O fim de Clarice e Raquel
Escreve Nazareth. Não gosto de mártires, não gosto de símbolos de dores. Clarice e Raquel não escrevem mais, e esse blog termina aqui. Ontem João assistiu à sua eutanásia e testemunhou um dos piores trabalhos que cabe a um veterinário. É o dever de fazer o melhor pelos animais que guiou a dra. Claudia nos difíceis procedimentos de eutanasiar. As meninas dormiram com o relaxante muscular e depois vieram as outras fases do processo. Elas nasceram e morreram juntas, sem nunca terem se separado. A eutanásia não é simples como se pode pensar, e assusta imaginar o modo como é feita em Centros de Controles de Zoonoses.
Clarice e Raquel foram, sim, vítimas de muitas coisas: do abandono, porque as pessoas ou não se dão conta da importância da esterilização, ou não se mobilizam o suficiente em relação a seus animais ou, se querem se mobilizar, não encontram apoio dos municípios que deveriam propiciar esterilização de qualidade e a baixo custo. Também são vítimas, por um caminho cheio de curvas, da necessidade inconseqüente de quem valoriza animais de raça.

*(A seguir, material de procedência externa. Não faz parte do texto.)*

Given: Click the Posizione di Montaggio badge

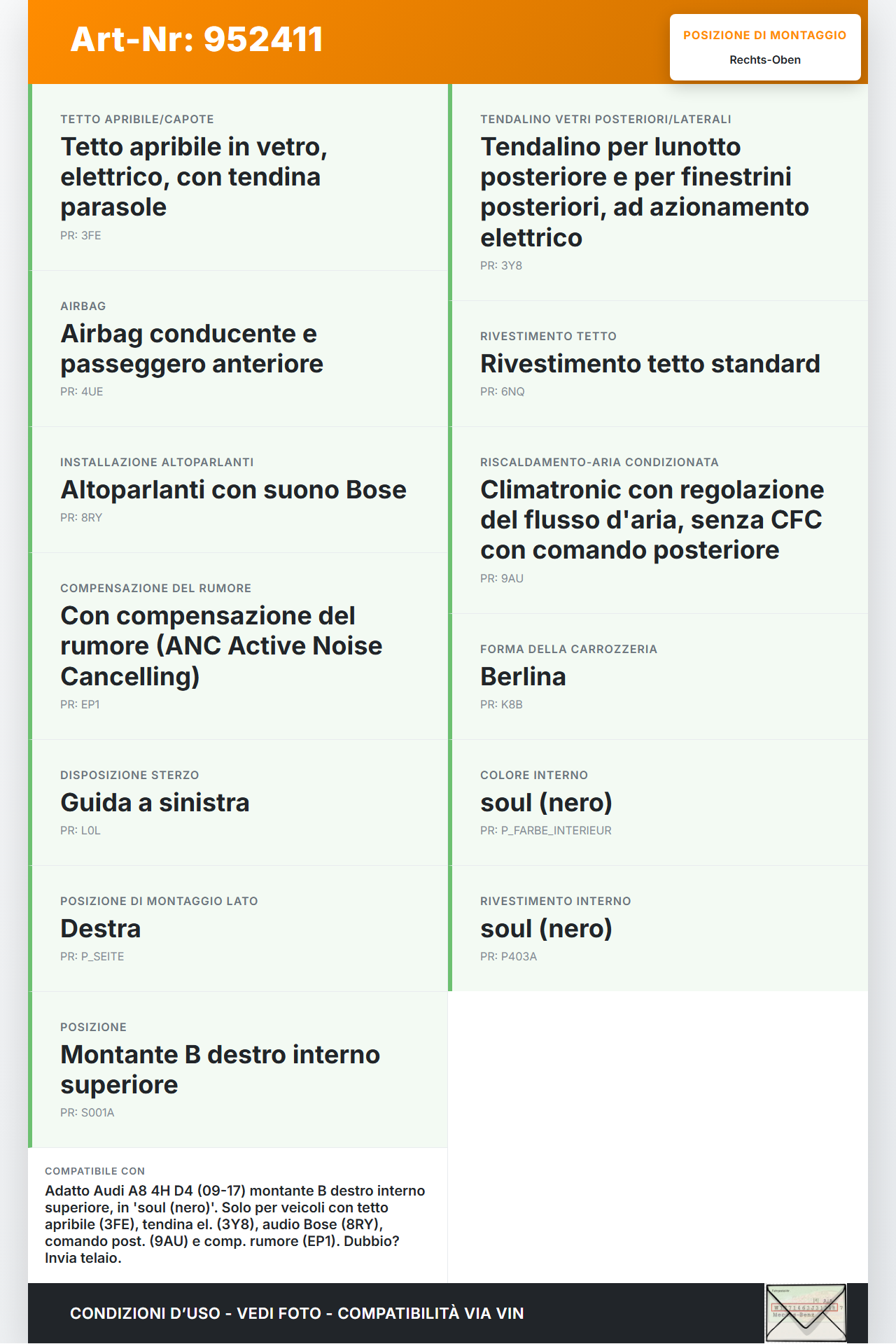Looking at the screenshot, I should (764, 47).
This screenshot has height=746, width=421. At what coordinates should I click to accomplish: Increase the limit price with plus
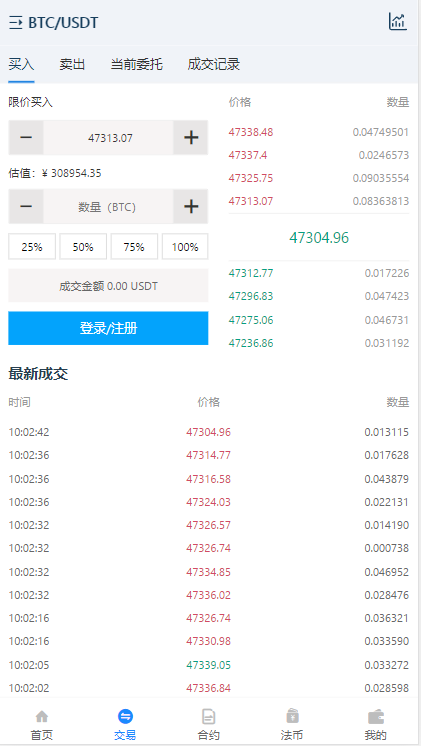[191, 138]
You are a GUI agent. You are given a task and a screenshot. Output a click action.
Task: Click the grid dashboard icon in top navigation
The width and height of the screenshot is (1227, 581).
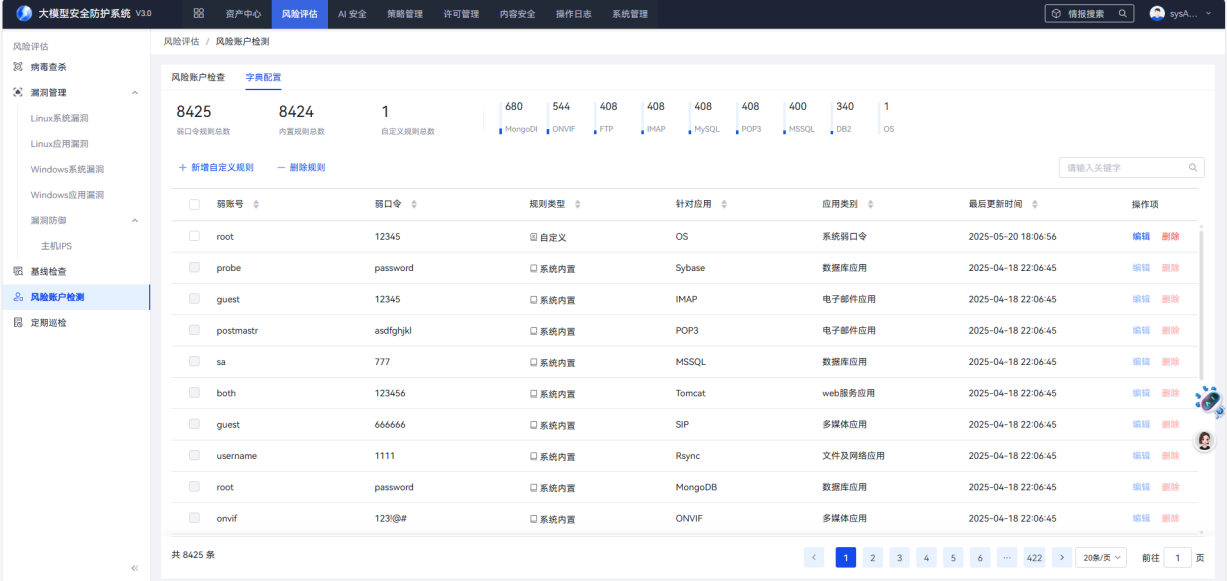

Se for possível a alguém aprender algo com essas duas cachorrinhas que seja que temos um dever para com os animais. Que eles estão sendo levados a se reproduzir sem garantia de para onde vão os filhotes. Que há uma indústria e um comércio se beneficiando da explosão de animais domésticos.
Clarice e Raquel contraíram uma doença depois de resgatadas. Uma ironia. Consolamo-nos porque é certo que teriam morrido lá na lixeira apresentada no primeiro dia desse blog. Mas não nos conformamos de a termos levado a uma hospedagem. De termos dado importância à queixa de uma vizinha intolerante que não aceitou esperar uns minutos até que dormissem. As pessoas se conformam em passar seu domingo assistindo a uma imbecilizante TV, a um som de Faustão (de fastídio), a foguetes de futebol, de reveillon, carros acelerando e buzinando. Tudo isso pode. Mas o chorinho de duas filhotes mobiliza uma mulher que pega o telefone e exige providências. Ela teme não dormir. E eu hoje torço para que sua consciência também não a deixe mais dormir.
Clarice e Raquel não são símbolos. São apenas vítimas da exploração animal.